Model-fit assessment.

a| A visual representation of the goodness of fit, as illustrated by the model-predicted posterior updates using estimated parameters and single-trial regression data. b| R2 values show the regression model was moderately effective in capturing and explaining learning data despite heterogeneity across participants.

Example participant diagnostics.

a-c| Added variable plots assessing the relationship between all model regressors and updates. The evident linear relationship (dark blue line) suggests that the model regressors made impactful contributions in capturing the general trend of single-trial updates for individual participants. d-f| Single-subject posterior updates predicted by the model efficiently capture single-subject updates.

Split-half reliability correlation coefficients between odd and even trials.

Correlation between signed-analysis coefficients for a| fixed LR, b| belief-state-adapted LR, and c| confirmation bias. Correlation between absolute-analysis coefficients for d| fixed LR, e| belief-state-adapted LR, and f| confirmation bias.

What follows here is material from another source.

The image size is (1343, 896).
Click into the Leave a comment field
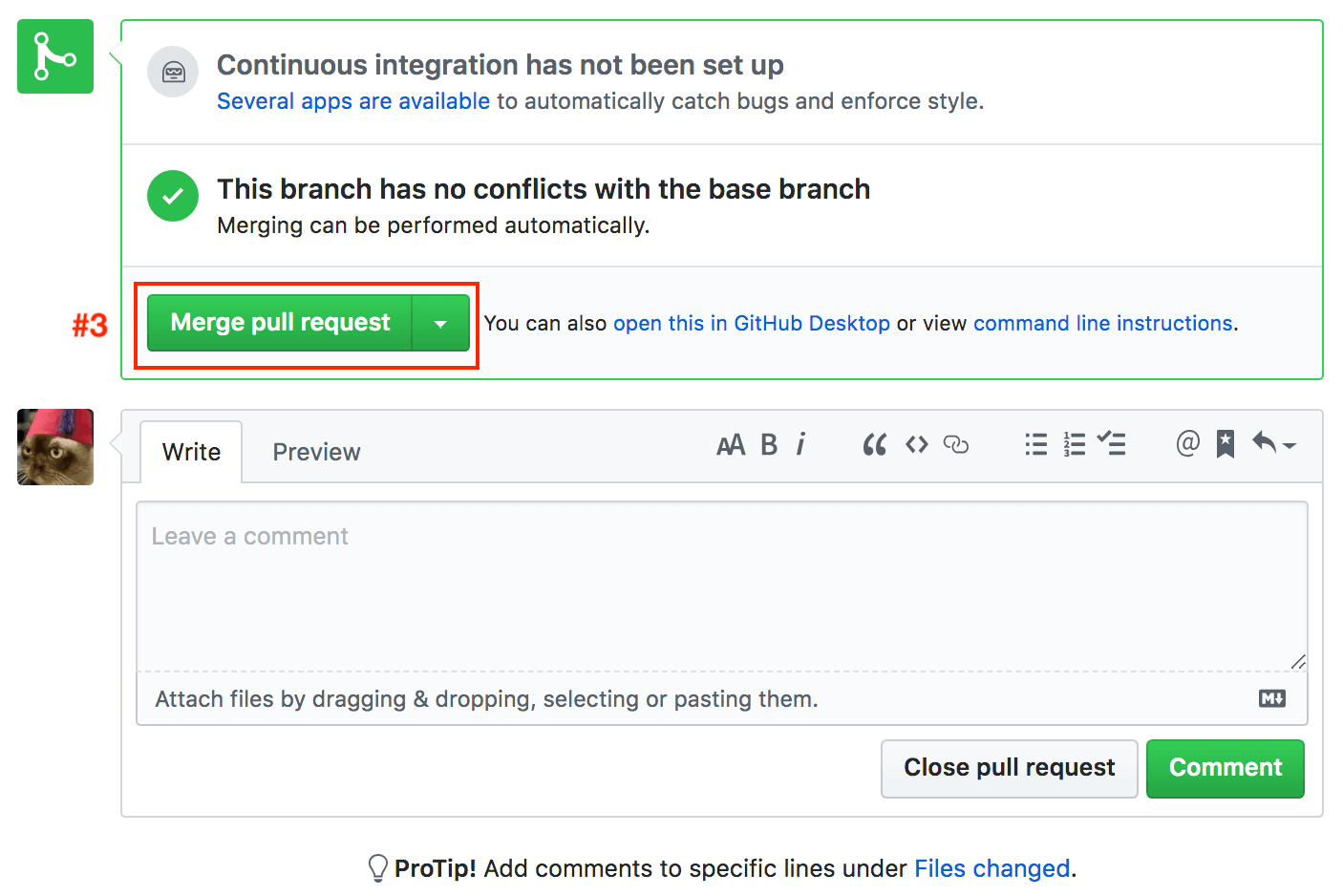(x=721, y=587)
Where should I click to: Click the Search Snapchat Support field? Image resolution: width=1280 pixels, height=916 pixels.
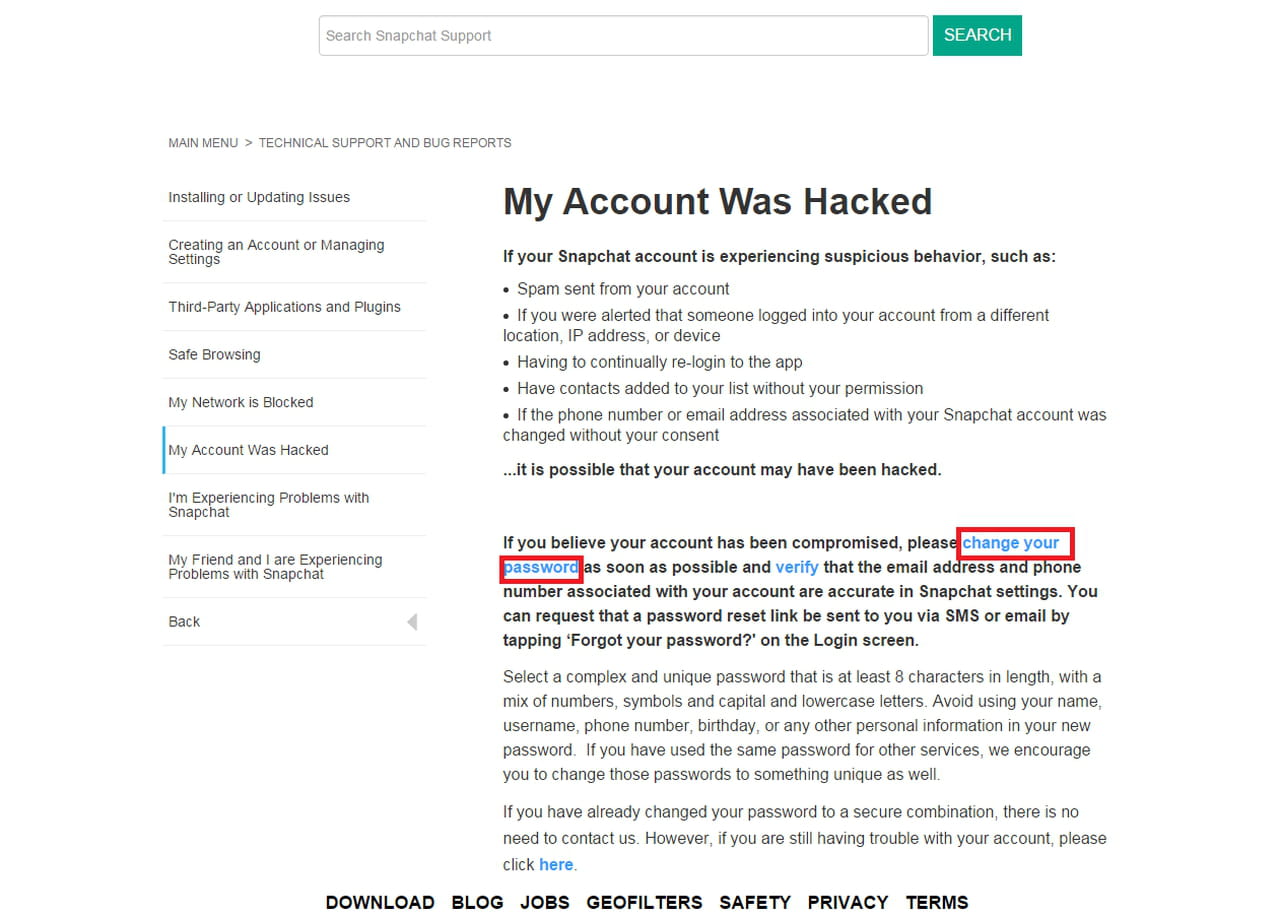623,36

Confirmation bias and signed estimation error.

a| Illustration of the hypothetical role of the confirmation bias during learning under uncertainty. The confirmation bias reflects stronger learning from choice-confirming than dis-confirming outcomes. In some situations, it might boost learned value representations. In this example, the confirmation bias helps the learner estimate the value more accurately (lower underestimation of the true value) compared to an unbiased learner (higher underestimation of the true value). b| We tested this idea based on the experimental data. To do so, we relied on signed estimation errors indicating the degree of under-versus overestimation of the true but unknown reward probability. Most subjects tended to underestimate the reward probability (average estimation error across all blocks). The confirmation bias and the signed estimation error turned out to be associated in that stronger confirmation biases statistically predicted more accurate reward probabilities (less underestimation of the true probabilities). This result is consistent with the idea that under some circumstances, the confirmation bias can be adaptive.

Influence of learning on belief accuracy.

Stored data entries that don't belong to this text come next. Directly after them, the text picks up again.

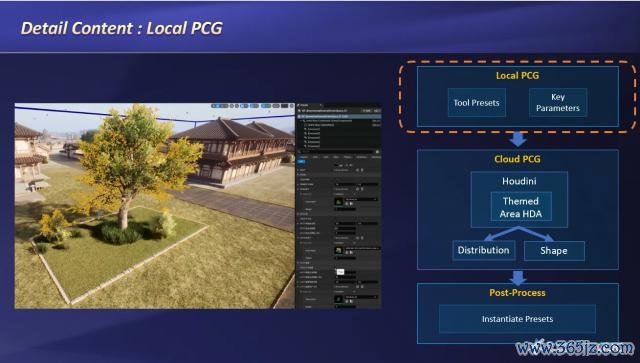Viewport: 640px width, 363px height.
Task: Click the first green asset thumbnail in details panel
Action: (x=339, y=201)
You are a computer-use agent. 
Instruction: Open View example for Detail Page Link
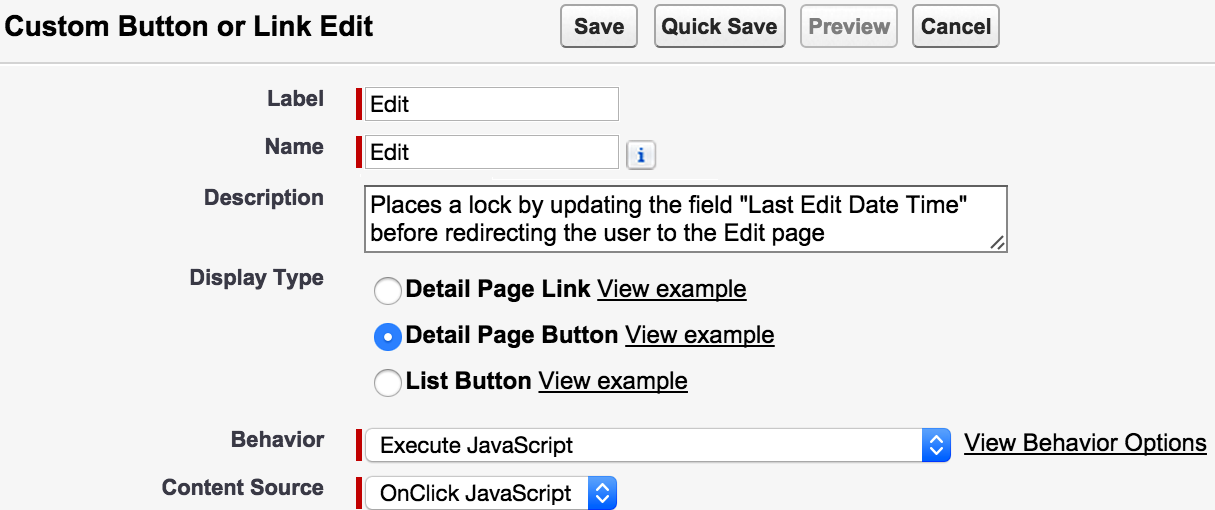(672, 289)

Relationship between absolute estimation error and a| salience and b| congruence.

Influence of absolute learning rates on belief accuracy.

Relationship between absolute estimation error and coefficients for a| fixed LR, b| belief-state-adapted LR, c| confirmation bias, d| salience, and e| congruence.

Choice analysis of pilot experiment.

a| Mean± standard error of the mean (SEM) salience bias for types of uncertainties. Positive salience bias indicates participants’ preference for the high-salience option. b| Mean ± SEM coefficients for key regressors after fitting a linear regression model to block-level choice accuracy. Positive coefficients for the main effect of high contrast indicate participants’ proclivity to choose the high salience option. Negative coefficients for high levels of perceptual and reward uncertainty capture the decrease in participant’s performance with increasing uncertainty in the environment. c Mean ± standard error of the mean (SEM) choice performance across levels of perceptual uncertainty showing that high perceptual uncertainty leads to worse performance.

Normative agent’s simulated choice and learning behavior.

a| Averaged across 100 simulations, choice performance is corrupted by higher perceptual uncertainty (“both” and “perceptual” condition). b| Learned contingency parameter (µ) converges towards the actual contingency parameter. Simulated learning curves are more noisy in the higher reward uncertainty blocks due to riskier outcomes that the agent is required to learn from. In comparison to blocks with low reward uncertainty, the agent shows systematically slower learning in the higher reward uncertainty blocks (“both”, “reward” and “high uncertainty” condition). Additionally, we see slower learning due to extremely high perceptual uncertainty which primarily dictates the agent’s learning patterns (see learning curve for high-uncertainty blocks) in conjunction with reward uncertainty.